##### RECORDS
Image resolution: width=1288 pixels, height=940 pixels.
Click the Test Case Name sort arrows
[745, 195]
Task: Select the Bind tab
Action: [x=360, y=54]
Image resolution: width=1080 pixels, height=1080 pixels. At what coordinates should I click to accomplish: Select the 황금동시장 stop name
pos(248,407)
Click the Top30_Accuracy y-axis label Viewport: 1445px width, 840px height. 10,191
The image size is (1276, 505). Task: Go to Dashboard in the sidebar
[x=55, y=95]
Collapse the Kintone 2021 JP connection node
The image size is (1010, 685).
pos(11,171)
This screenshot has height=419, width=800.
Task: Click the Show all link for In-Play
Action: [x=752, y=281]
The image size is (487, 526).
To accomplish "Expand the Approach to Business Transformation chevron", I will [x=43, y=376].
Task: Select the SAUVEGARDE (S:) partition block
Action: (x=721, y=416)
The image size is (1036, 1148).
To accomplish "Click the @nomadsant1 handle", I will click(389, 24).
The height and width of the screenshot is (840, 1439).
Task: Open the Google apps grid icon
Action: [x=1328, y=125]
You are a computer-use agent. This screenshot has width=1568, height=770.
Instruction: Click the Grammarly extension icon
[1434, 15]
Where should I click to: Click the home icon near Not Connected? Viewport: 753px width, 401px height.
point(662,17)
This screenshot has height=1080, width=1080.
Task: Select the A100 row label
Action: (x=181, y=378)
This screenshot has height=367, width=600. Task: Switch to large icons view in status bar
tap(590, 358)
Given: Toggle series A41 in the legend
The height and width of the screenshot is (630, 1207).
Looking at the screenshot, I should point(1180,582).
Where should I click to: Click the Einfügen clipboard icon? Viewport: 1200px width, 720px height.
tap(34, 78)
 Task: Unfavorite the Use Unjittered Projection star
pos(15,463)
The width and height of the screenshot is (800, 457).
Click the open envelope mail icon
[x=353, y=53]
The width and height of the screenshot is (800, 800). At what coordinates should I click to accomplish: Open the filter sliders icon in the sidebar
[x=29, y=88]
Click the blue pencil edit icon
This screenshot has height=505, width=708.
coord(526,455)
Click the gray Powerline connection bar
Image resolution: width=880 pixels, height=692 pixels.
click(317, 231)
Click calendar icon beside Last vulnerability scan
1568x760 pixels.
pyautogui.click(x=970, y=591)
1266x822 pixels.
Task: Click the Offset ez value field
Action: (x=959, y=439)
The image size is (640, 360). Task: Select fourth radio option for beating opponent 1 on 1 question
##########
## EXERCISE INSTRUCTIONS
Lines before the one containing "1568x760 pixels." are left out. Repeat that line and all lines after it in the records above exactly.

## WRITTEN ANSWER
1568x760 pixels.
pyautogui.click(x=970, y=591)
1266x822 pixels.
Task: Click the Offset ez value field
Action: (x=959, y=439)
The image size is (640, 360). Task: Select fourth radio option for beating opponent 1 on 1 question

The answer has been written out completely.